The Real Reason Hadoop Is Such A Big Deal In Big Data Hadoop is the poster child for Big Data, so much so that the open source data platform has become practically synonymous with the wildly popular term for storing and analyzing huge sets of information.

While Hadoop is not the only Big Data game in town, the software has had a remarkable impact. But exactly why has Hadoop been such a major force in Big Data? What makes this software so damn special – and so important?

Sometimes the reasons behind something success can be staring you right in the face. For Hadoop, the biggest motivator in the market is simple: Before Hadoop, data storage was expensive.

Hadoop, however, lets you store as much data as you want in whatever form you need, simply by adding more servers to a Hadoop cluster. Each new server (which can be commodity x86 machines with relatively small price tags) adds more storage and more processing power to the overall cluster. This makes data storage with Hadoop far less costly than prior methods of data storage.

datacenter

Spendy Storage Created The Need For Hadoop We’re not talking about data storage in terms of archiving… that’s just putting data onto tape. Companies need to store increasingly large amounts of data and be able to easily get to it for a wide variety of purposes. That kind of data storage was, in the days before Hadoop, pricey.

And, oh what data there is to store.
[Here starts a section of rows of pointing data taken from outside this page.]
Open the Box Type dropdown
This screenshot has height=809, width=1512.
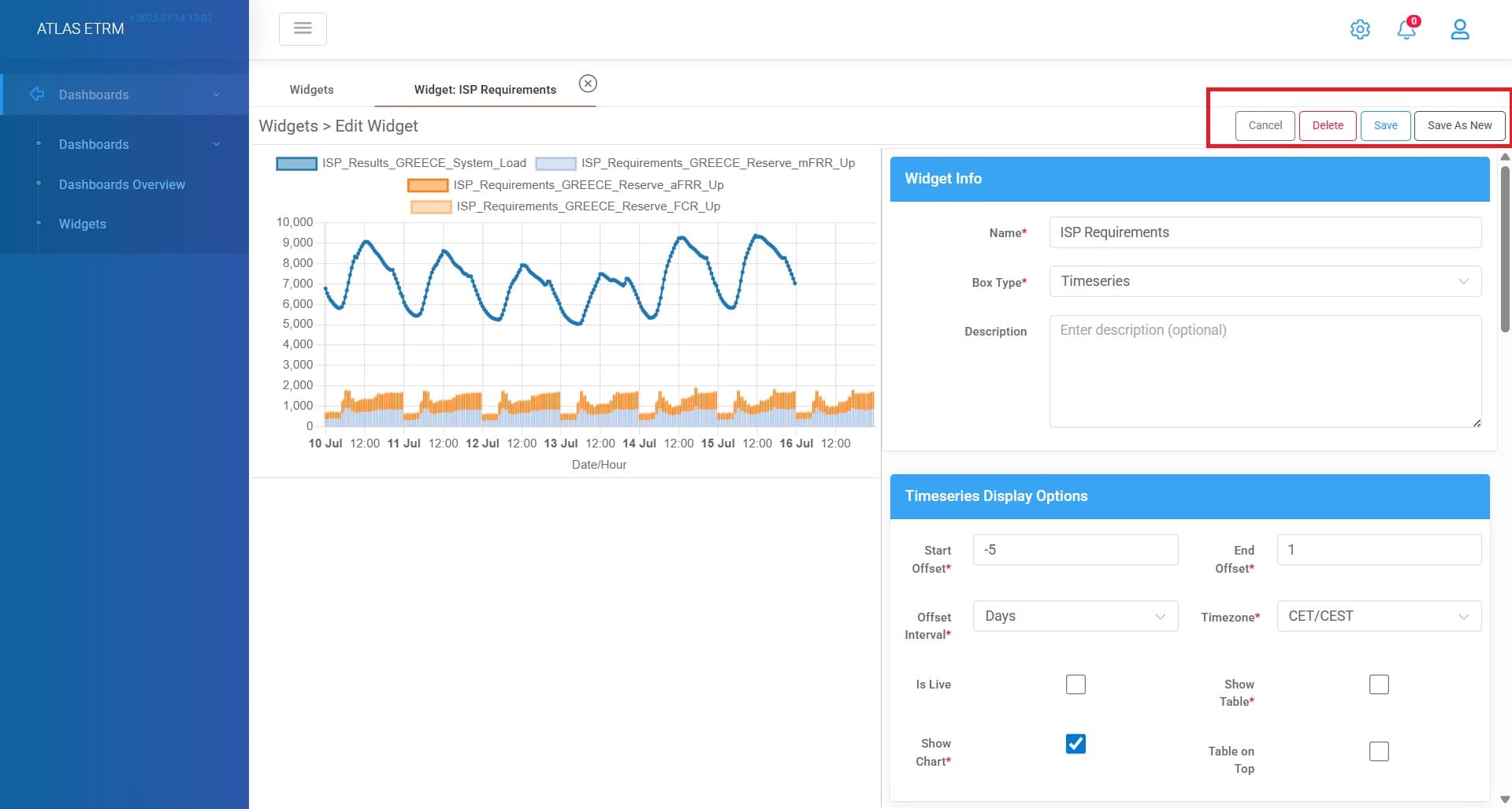[1265, 281]
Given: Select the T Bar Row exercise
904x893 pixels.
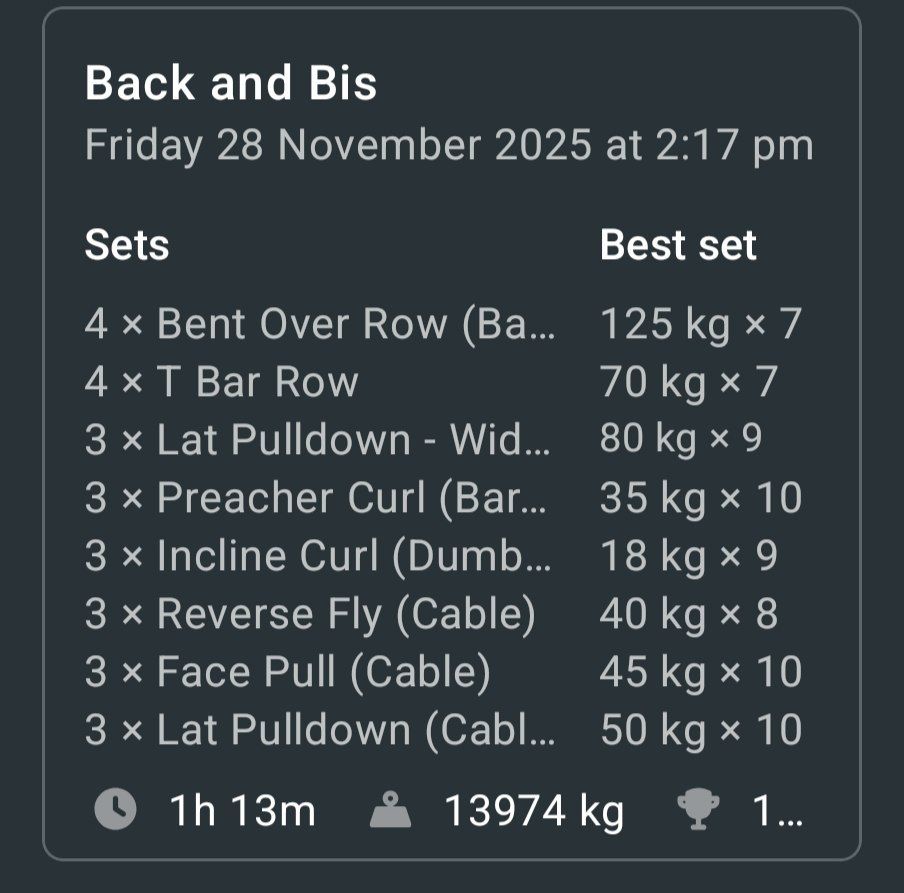Looking at the screenshot, I should 221,382.
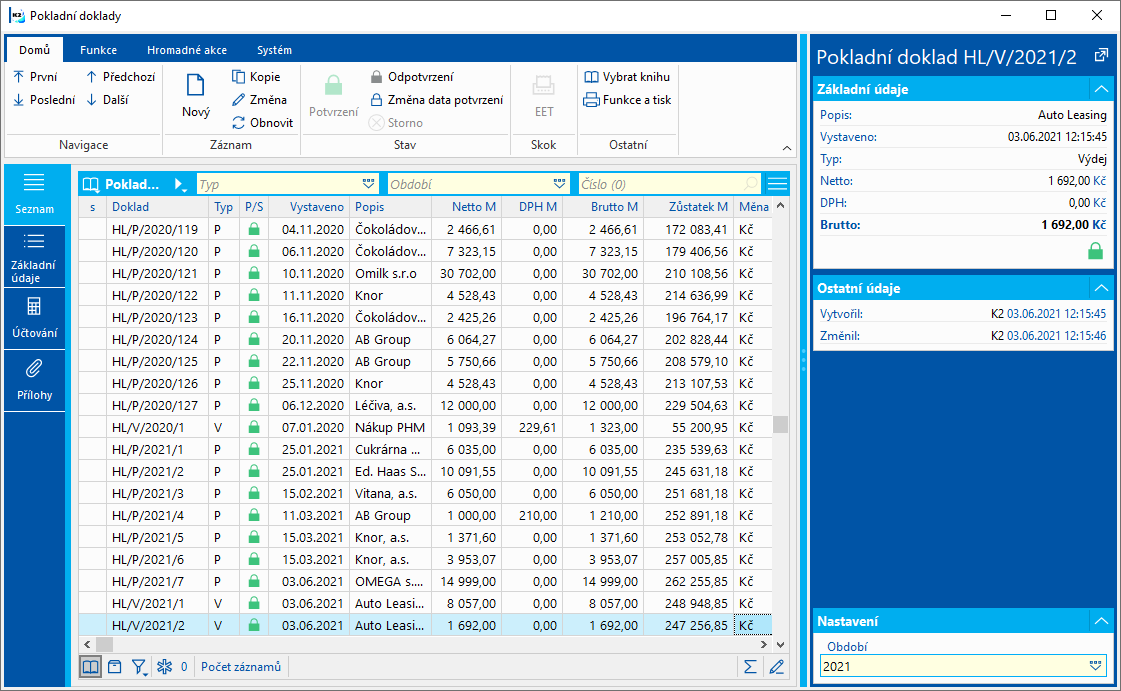Click Kopie to copy the record
1121x691 pixels.
[256, 77]
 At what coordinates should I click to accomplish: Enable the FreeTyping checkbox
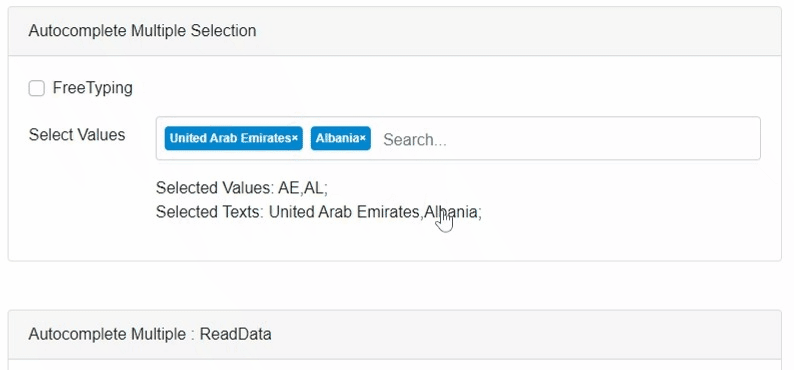36,89
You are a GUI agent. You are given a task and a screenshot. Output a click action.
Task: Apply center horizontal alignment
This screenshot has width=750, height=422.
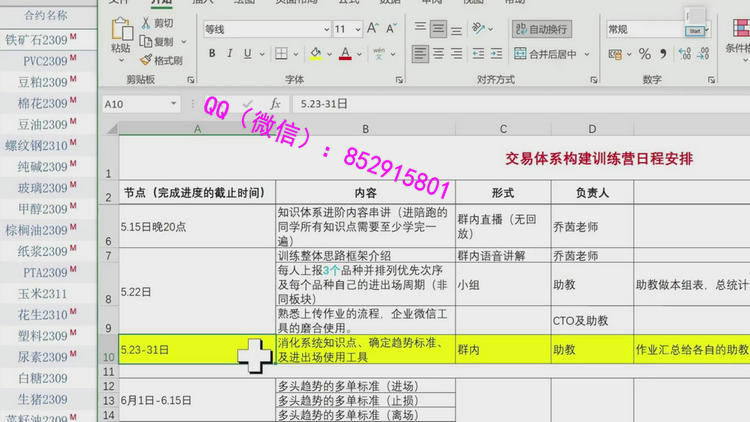(440, 54)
Enterprises and smaller businesses are trying to track a slew of data sets: emails, search results, sales data, inventory data, customer data, click-throughs on websites… all of this and more is coming in faster than ever before, and trying to manage it all in a relational database management system (RDBMS) is a very expensive proposition.

Historically, organizations trying to manage costs would sample that data down to a smaller subset. This down-sampled data would automatically carry certain assumptions, number one being that some data is more important than other data. For example, a company depending on e-commerce data might prioritize its data on the (reasonable) assumption that credit card data is more important than product data, which in turn would be more important than click-through data.

Assumptions Can Change

That’s fine if your business is based on a single set of assumptions. But what what happens if the assumptions change? Any new business scenarios would have to use the down-sampled data still in storage, the data retained based on the original assumptions. The raw data would be long gone, because it was too expensive to keep around. That’s why it was down-sampled in the first place. Expensive RDBMS-based storage also led to data being siloed within an organization. Sales had its data, marketing had its data, accounting had its own data and so on. Worse, each department may have down-sampled its data based on its own assumptions. That can make it very difficult (and misleading) to use the data for company-wide decisions.

More Hadoop Benefits

Hadoop also lets companies store data as it comes in – structured or unstructured – so you don’t have to spend money and time configuring data for relational databases and their rigid tables. Since Hadoop can scale so easily, it can also be the perfect platform to catch all the data coming from multiple sources at once. Hadoop’s most touted benefit is its ability to store data much more cheaply than can be done with RDBMS software. But that’s only the first part of the story. The capability to catch and hold so much data so cheaply means businesses can use all of their data to make more informed decisions.